### To do
- A) In the Tor proposal on out-of-band circuit HMACs, what happens to the circuit if a colluding exit does not remove the identifier that a Guard node XORed into the cipherstream?
- B) Continue the Tor proposal on out-of-band circuit HMACs from its last sentence.

### Passage shown
********************

Filename: 253-oob-hmac.txt
Title: Out of Band Circuit HMACs
Authors: Mike Perry
Created: 01 September 2015
Status: Dead
0. Motivation
It is currently possible for Guard nodes (and MITM adversaries that
steal their identity keys) to perform a "tagging" attack to influence
circuit construction and resulting relay usage[1].
Because Tor uses AES as a stream cipher, malicious or intercepted Guard
nodes can simply XOR a unique identifier into the circuit cipherstream
during circuit setup and usage. If this identifier is not removed by a
colluding exit (either by performing another XOR, or making use of known
plaintext regions of a cell to directly extract a complete side-channel
value), then the circuit will fail. In this way, malicious or
intercepted Guard nodes can ensure that all client traffic is directed
only to colluding exit nodes, who can observe the destinations and
deanonymize users.

********************

### Raw data
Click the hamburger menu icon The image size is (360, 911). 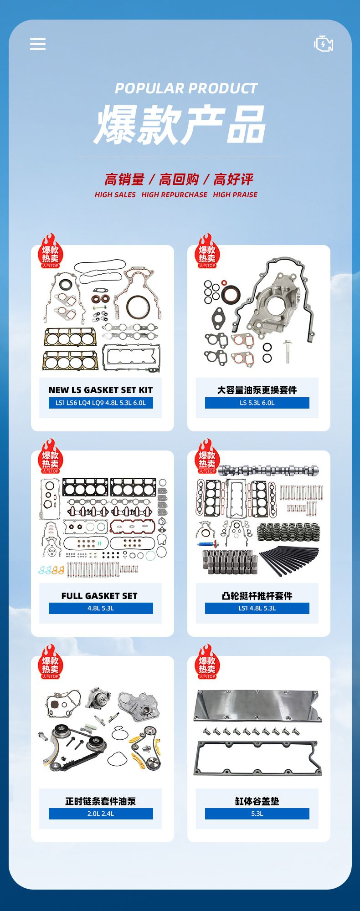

********************

### Task-by-task outputs
- A) The circuit will fail.

- B)
Most code paths in the Tor relay source code will emit loud warnings for
the most obvious instances circuit failure caused by this attack.
However, it is very difficult to ensure that all such error conditions
are properly covered such that warnings will be emitted.
This proposal aims to provide a mechanism to ensure that tagging and
related malleability attacks are cryptographically detectable when they
happen.
1. Overview
Since Tor Relays are already storing a running hash of all data
transmitted on their circuits (via the or_circuit_t::n_digest and
or_circuit_t::p_digest properties), it is possible to compute an
out-of-band HMAC on circuit data, and verify that it is as expected.
This proposal first defines an OOB_HMAC primitive that can be included
standalone in a new relay cell command type, and additionally in other
cell types.
Use of the standalone relay cell command serves to ensure that circuits
that are successfully built and used were not manipulated at a previous
point.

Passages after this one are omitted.